Stored records
*-*-*
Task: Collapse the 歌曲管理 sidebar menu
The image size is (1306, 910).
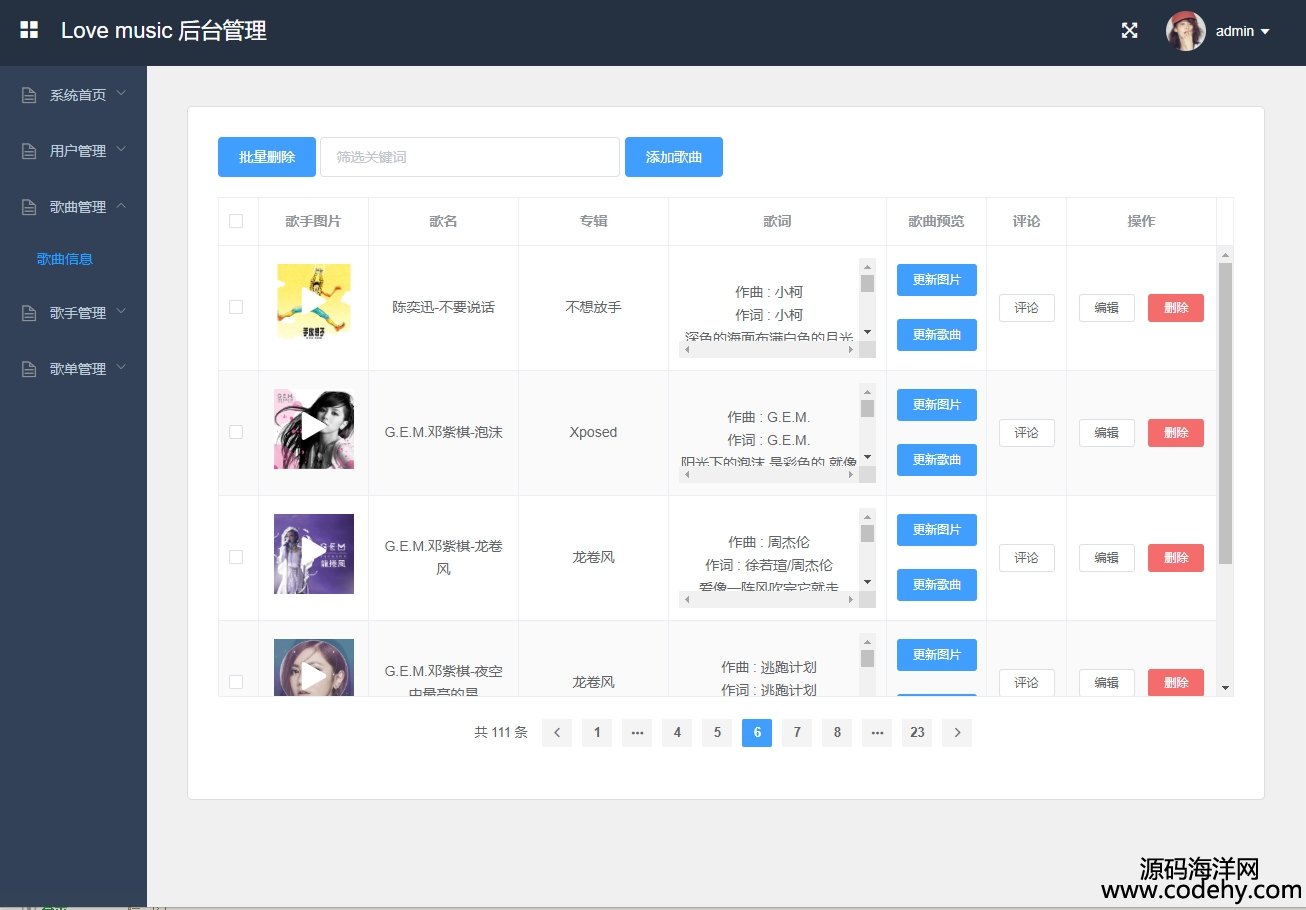Action: pos(76,207)
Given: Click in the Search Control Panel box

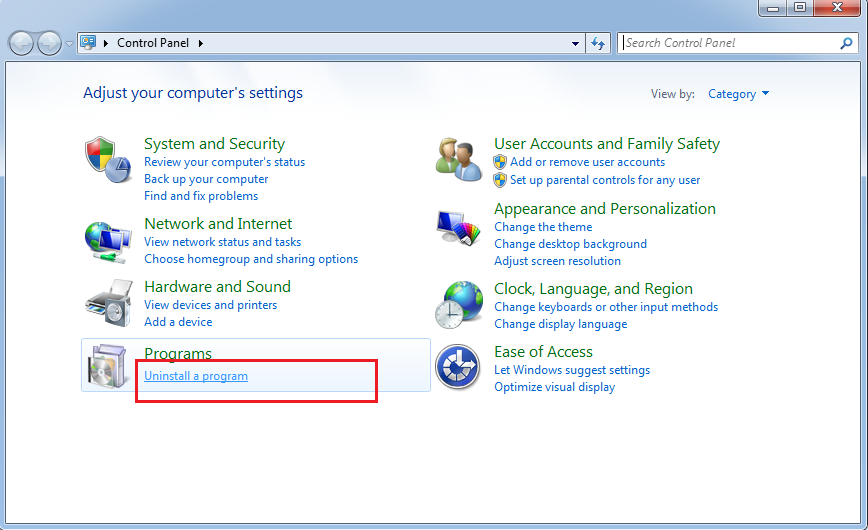Looking at the screenshot, I should [728, 43].
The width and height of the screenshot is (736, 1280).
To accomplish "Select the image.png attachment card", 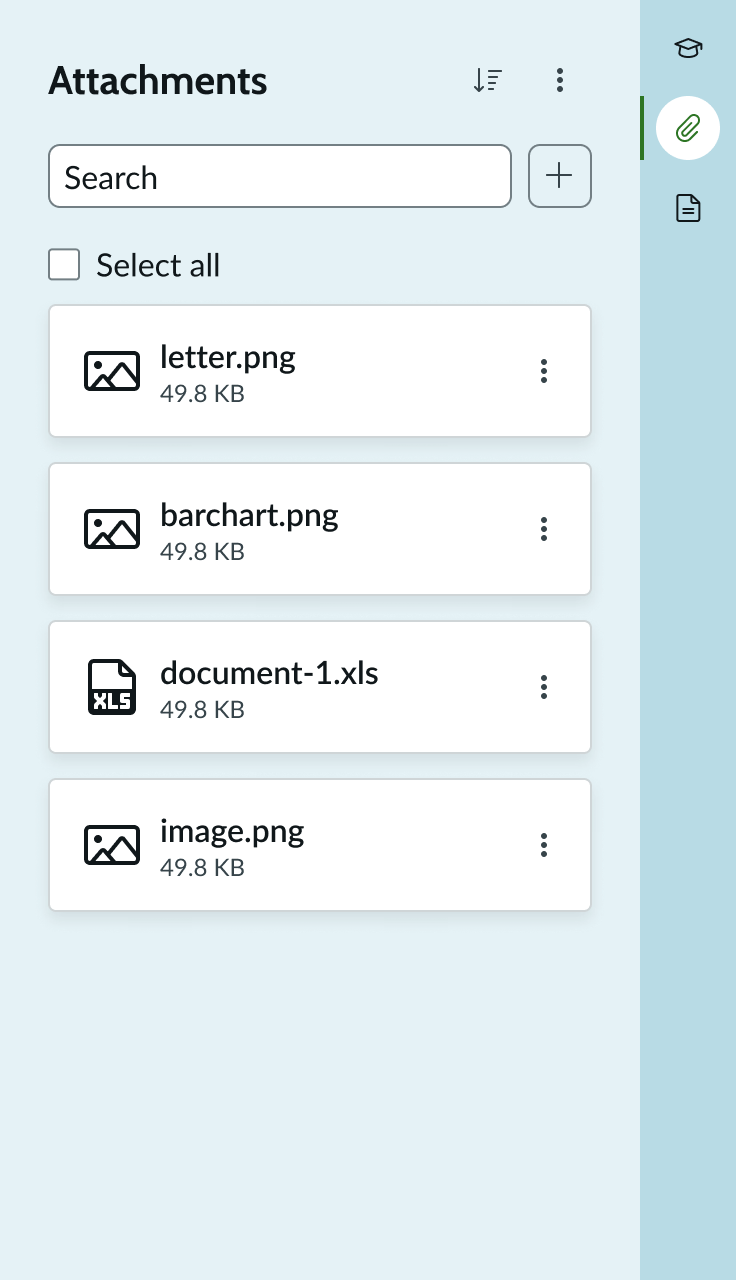I will tap(320, 844).
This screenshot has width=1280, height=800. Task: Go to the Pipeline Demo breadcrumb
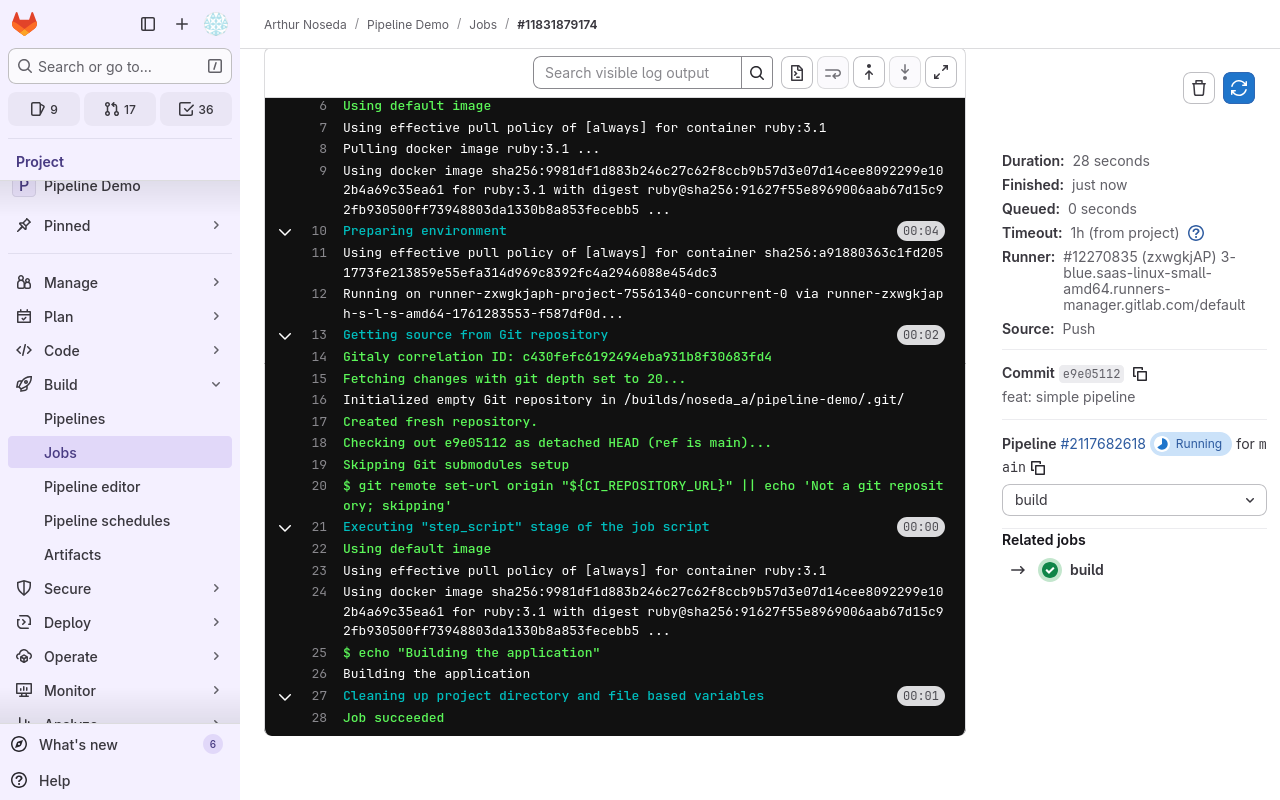pos(407,24)
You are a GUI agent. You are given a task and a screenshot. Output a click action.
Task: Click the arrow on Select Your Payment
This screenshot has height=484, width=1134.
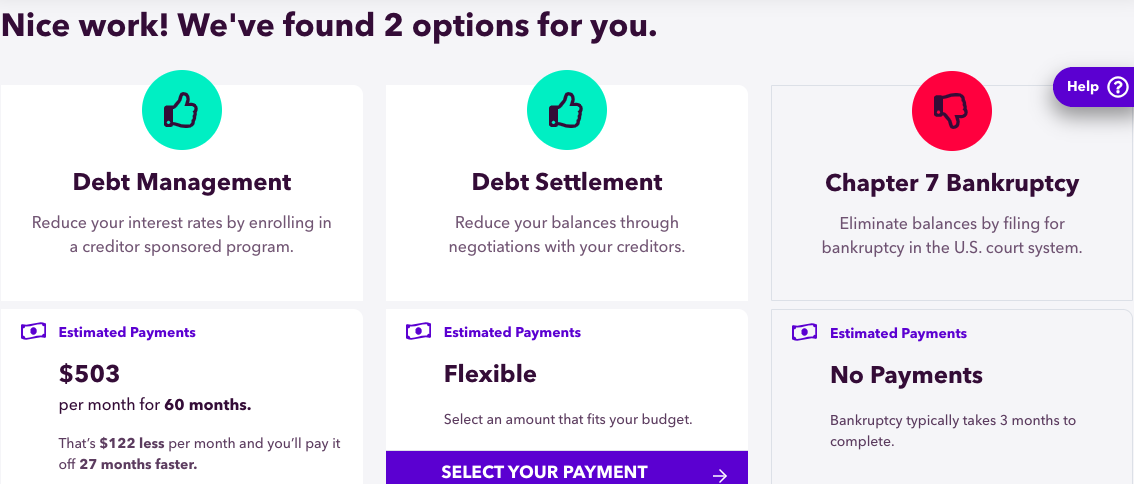pos(720,475)
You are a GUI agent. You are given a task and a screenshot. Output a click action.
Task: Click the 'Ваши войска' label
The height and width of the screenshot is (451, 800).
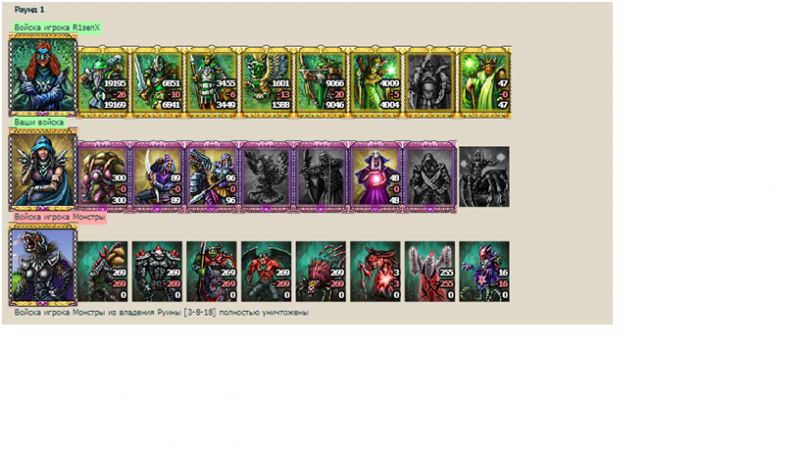tap(39, 122)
*-*-*
▸ **ACTIVITY**:
Write out the lines that run from the line containing "This screenshot has width=1280, height=800." to the end of the entries, inclusive, exactly as written. Skip every picture.

▸ **OUTPUT OF THE EXERCISE**:
This screenshot has width=1280, height=800. Task: Go to the Pipeline Demo breadcrumb
pos(407,24)
You are a GUI agent. You are given a task and a screenshot. Output a click action.
Task: Click the arrow on Select Your Payment
This screenshot has height=484, width=1134.
pos(720,475)
You are a GUI agent. You are given a task and a screenshot. Output a click action.
Task: Click the 'Ваши войска' label
The height and width of the screenshot is (451, 800).
tap(39, 122)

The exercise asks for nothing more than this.